**Supplied information**

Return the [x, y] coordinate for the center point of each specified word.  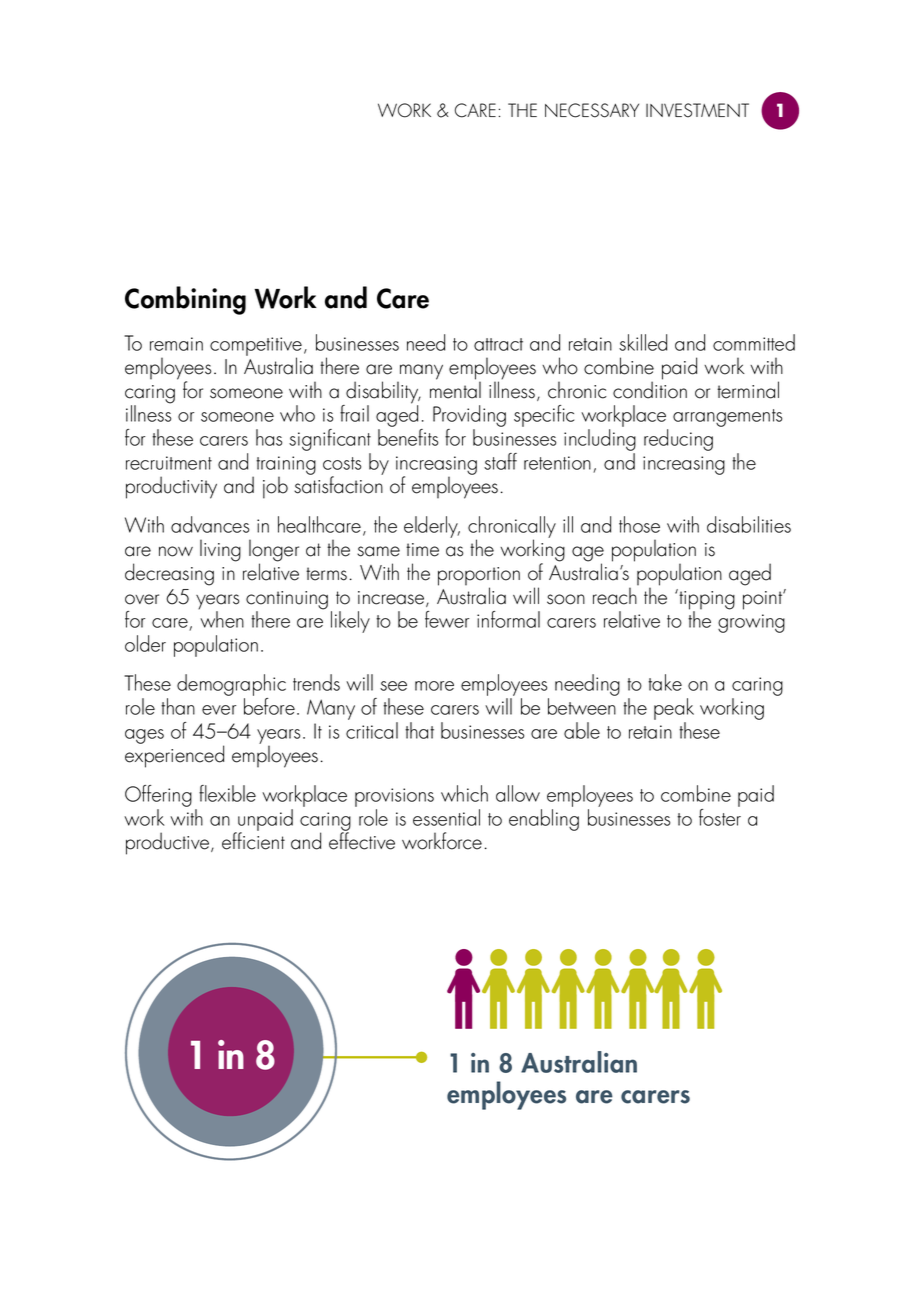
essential [446, 817]
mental [455, 389]
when [221, 618]
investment [697, 110]
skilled [643, 342]
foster [720, 816]
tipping [706, 600]
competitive [256, 347]
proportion [479, 577]
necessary [592, 110]
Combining [185, 300]
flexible [227, 793]
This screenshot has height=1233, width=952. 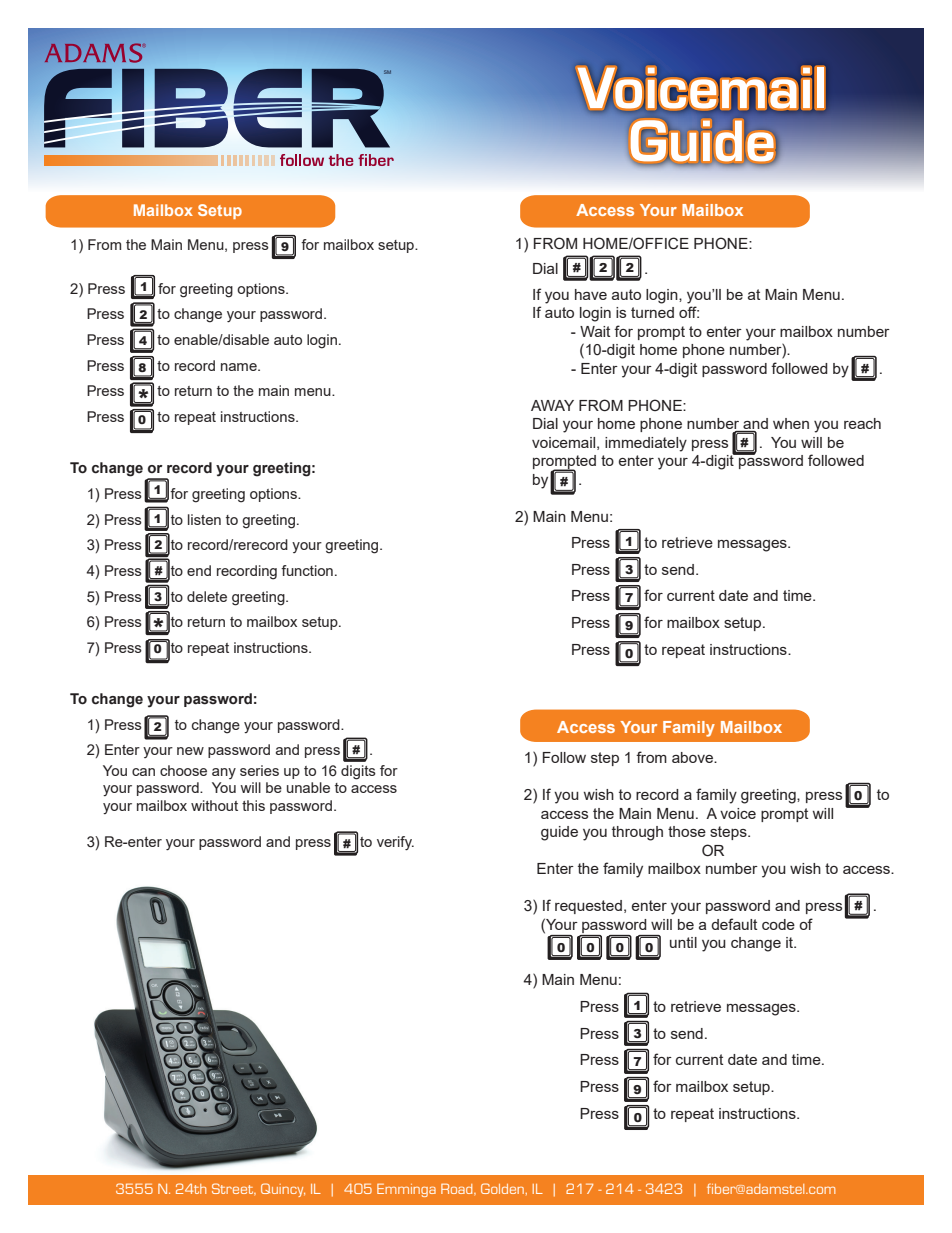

**Given exercise**
Turn the lines of the records above into a numbered list, skipping any blank lines and leaving out the pictures.

**Reply to the exercise**
1. Return the [x, y] coordinate for the center point of each specified word.  
2. essential [446, 817]
3. mental [455, 389]
4. when [221, 618]
5. investment [697, 110]
6. skilled [643, 342]
7. foster [720, 816]
8. tipping [706, 600]
9. competitive [256, 347]
10. proportion [479, 577]
11. necessary [592, 110]
12. Combining [185, 300]
13. flexible [227, 793]
14. This screenshot has height=1233, width=952. 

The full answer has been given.